▶ _Requirement_:
Reproduce all records below exactly.

▶ _Data for this exercise_:
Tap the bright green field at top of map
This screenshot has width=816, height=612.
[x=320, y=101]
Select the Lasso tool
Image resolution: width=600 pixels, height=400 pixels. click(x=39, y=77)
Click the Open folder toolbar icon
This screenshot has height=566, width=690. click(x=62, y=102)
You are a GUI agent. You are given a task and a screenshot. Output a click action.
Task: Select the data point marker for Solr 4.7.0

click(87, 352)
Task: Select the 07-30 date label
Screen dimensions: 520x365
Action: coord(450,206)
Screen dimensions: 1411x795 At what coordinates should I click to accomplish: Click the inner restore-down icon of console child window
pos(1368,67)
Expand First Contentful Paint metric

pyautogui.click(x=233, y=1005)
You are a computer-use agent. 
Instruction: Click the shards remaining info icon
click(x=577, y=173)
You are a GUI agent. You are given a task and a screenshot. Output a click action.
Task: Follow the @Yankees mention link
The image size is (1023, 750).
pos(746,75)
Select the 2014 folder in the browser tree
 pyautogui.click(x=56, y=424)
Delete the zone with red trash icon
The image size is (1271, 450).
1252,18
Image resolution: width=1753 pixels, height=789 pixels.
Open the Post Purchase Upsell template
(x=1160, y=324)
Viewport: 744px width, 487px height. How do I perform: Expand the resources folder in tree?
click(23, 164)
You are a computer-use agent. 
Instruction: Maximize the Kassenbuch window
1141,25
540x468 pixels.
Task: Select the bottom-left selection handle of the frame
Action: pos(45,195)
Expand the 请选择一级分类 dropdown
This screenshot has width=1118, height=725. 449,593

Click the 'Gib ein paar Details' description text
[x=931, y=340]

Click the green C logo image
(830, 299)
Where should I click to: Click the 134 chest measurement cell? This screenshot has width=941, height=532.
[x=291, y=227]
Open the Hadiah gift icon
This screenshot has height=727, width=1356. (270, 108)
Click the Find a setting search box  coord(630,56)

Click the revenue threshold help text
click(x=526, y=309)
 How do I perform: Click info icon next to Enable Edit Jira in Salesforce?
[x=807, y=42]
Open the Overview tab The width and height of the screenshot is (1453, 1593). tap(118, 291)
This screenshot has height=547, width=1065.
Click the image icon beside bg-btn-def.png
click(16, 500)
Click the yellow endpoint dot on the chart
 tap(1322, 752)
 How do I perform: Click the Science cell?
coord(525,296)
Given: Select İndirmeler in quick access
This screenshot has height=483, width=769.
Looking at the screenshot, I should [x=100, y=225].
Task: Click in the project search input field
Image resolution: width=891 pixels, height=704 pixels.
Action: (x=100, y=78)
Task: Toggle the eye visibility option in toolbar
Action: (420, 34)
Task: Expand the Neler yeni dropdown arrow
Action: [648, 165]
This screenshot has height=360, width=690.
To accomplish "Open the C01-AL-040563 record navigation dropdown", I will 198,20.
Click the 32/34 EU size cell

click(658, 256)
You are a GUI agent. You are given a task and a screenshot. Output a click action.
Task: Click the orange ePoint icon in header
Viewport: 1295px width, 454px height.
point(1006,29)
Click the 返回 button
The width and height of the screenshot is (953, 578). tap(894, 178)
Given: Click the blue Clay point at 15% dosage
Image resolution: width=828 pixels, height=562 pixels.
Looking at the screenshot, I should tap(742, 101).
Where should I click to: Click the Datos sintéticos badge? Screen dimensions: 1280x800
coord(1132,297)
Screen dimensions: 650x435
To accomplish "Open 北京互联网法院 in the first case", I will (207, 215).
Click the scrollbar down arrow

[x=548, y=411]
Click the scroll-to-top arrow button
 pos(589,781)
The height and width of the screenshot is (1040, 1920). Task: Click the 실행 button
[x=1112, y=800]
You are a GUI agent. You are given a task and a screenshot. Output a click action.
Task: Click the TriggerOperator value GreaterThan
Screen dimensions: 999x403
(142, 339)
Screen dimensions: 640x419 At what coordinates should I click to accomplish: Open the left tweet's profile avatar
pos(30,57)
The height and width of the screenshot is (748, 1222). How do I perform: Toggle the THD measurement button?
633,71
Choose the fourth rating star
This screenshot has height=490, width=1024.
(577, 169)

▶ _Your solution_:
Tap the bright green field at top of map
This screenshot has width=816, height=612.
[x=320, y=101]
Select the Lasso tool
Image resolution: width=600 pixels, height=400 pixels. click(x=39, y=77)
Click the Open folder toolbar icon
This screenshot has height=566, width=690. click(x=62, y=102)
You are a GUI agent. You are given a task and a screenshot. Output a click action.
Task: Select the data point marker for Solr 4.7.0

click(87, 352)
Task: Select the 07-30 date label
Screen dimensions: 520x365
Action: coord(450,206)
Screen dimensions: 1411x795 At what coordinates should I click to accomplish: Click the inner restore-down icon of console child window
pos(1368,67)
Expand First Contentful Paint metric

pyautogui.click(x=233, y=1005)
You are a computer-use agent. 
Instruction: Click the shards remaining info icon
click(x=577, y=173)
You are a GUI agent. You are given a task and a screenshot. Output a click action.
Task: Follow the @Yankees mention link
The image size is (1023, 750).
pos(746,75)
Select the 2014 folder in the browser tree
 pyautogui.click(x=56, y=424)
Delete the zone with red trash icon
The image size is (1271, 450).
1252,18
Image resolution: width=1753 pixels, height=789 pixels.
Open the Post Purchase Upsell template
(x=1160, y=324)
Viewport: 744px width, 487px height. How do I perform: Expand the resources folder in tree?
click(23, 164)
You are a computer-use agent. 
Instruction: Maximize the Kassenbuch window
1141,25
540x468 pixels.
Task: Select the bottom-left selection handle of the frame
Action: pos(45,195)
Expand the 请选择一级分类 dropdown
This screenshot has width=1118, height=725. 449,593

Click the 'Gib ein paar Details' description text
[x=931, y=340]

Click the green C logo image
(830, 299)
Where should I click to: Click the 134 chest measurement cell? This screenshot has width=941, height=532.
[x=291, y=227]
Open the Hadiah gift icon
This screenshot has height=727, width=1356. (270, 108)
Click the Find a setting search box  coord(630,56)

Click the revenue threshold help text
click(x=526, y=309)
 How do I perform: Click info icon next to Enable Edit Jira in Salesforce?
[x=807, y=42]
Open the Overview tab The width and height of the screenshot is (1453, 1593). tap(118, 291)
This screenshot has height=547, width=1065.
Click the image icon beside bg-btn-def.png
click(16, 500)
Click the yellow endpoint dot on the chart
 tap(1322, 752)
 How do I perform: Click the Science cell?
coord(525,296)
Given: Select İndirmeler in quick access
This screenshot has height=483, width=769.
Looking at the screenshot, I should [x=100, y=225].
Task: Click in the project search input field
Image resolution: width=891 pixels, height=704 pixels.
Action: (x=100, y=78)
Task: Toggle the eye visibility option in toolbar
Action: (420, 34)
Task: Expand the Neler yeni dropdown arrow
Action: [648, 165]
This screenshot has height=360, width=690.
To accomplish "Open the C01-AL-040563 record navigation dropdown", I will 198,20.
Click the 32/34 EU size cell

click(658, 256)
You are a GUI agent. You are given a task and a screenshot. Output a click action.
Task: Click the orange ePoint icon in header
Viewport: 1295px width, 454px height.
point(1006,29)
Click the 返回 button
The width and height of the screenshot is (953, 578). tap(894, 178)
Given: Click the blue Clay point at 15% dosage
Image resolution: width=828 pixels, height=562 pixels.
Looking at the screenshot, I should tap(742, 101).
Where should I click to: Click the Datos sintéticos badge? Screen dimensions: 1280x800
coord(1132,297)
Screen dimensions: 650x435
To accomplish "Open 北京互联网法院 in the first case", I will (207, 215).
Click the scrollbar down arrow

[x=548, y=411]
Click the scroll-to-top arrow button
 pos(589,781)
The height and width of the screenshot is (1040, 1920). Task: Click the 실행 button
[x=1112, y=800]
You are a GUI agent. You are given a task and a screenshot. Output a click action.
Task: Click the TriggerOperator value GreaterThan
Screen dimensions: 999x403
(142, 339)
Screen dimensions: 640x419 At what coordinates should I click to accomplish: Open the left tweet's profile avatar
pos(30,57)
The height and width of the screenshot is (748, 1222). How do I perform: Toggle the THD measurement button?
633,71
Choose the fourth rating star
This screenshot has height=490, width=1024.
(577, 169)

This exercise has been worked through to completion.